Your objective:
Quote verbatim the lines of the data beginning with the line containing "Locate an element on the screen. The image" and continuing through the line containing "pyautogui.click(x=205, y=99)".

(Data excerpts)
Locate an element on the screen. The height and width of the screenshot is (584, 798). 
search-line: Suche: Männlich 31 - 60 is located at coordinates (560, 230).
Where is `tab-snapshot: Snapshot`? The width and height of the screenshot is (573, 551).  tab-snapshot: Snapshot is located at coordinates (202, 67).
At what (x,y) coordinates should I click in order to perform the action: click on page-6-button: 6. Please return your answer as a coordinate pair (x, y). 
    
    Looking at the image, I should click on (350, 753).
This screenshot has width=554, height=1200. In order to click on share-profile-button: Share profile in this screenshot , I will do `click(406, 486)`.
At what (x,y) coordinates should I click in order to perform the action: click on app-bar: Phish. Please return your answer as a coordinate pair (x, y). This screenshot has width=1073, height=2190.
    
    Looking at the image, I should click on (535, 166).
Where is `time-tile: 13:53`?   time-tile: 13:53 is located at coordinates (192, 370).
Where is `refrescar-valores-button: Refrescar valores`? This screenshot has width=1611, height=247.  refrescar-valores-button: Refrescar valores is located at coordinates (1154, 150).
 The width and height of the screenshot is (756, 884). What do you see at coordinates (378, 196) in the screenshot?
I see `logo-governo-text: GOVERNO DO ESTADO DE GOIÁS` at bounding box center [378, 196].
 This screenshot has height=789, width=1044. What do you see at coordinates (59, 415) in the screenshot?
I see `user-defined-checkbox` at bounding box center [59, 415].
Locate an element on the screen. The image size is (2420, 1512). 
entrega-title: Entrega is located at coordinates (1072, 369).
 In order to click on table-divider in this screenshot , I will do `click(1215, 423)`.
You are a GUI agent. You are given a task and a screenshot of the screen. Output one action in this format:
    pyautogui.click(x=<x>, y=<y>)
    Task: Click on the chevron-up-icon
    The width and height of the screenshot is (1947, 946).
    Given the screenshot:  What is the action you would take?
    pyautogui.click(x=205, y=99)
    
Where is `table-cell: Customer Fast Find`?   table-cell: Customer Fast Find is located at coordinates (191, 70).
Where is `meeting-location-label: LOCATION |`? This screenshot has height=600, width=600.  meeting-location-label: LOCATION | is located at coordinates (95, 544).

Solution:
Locate an element on the screen. The image size is (2420, 1512). 
entrega-title: Entrega is located at coordinates (1072, 369).
 In order to click on table-divider in this screenshot , I will do `click(1215, 423)`.
You are a GUI agent. You are given a task and a screenshot of the screen. Output one action in this format:
    pyautogui.click(x=<x>, y=<y>)
    Task: Click on the chevron-up-icon
    The width and height of the screenshot is (1947, 946).
    Given the screenshot:  What is the action you would take?
    pyautogui.click(x=205, y=99)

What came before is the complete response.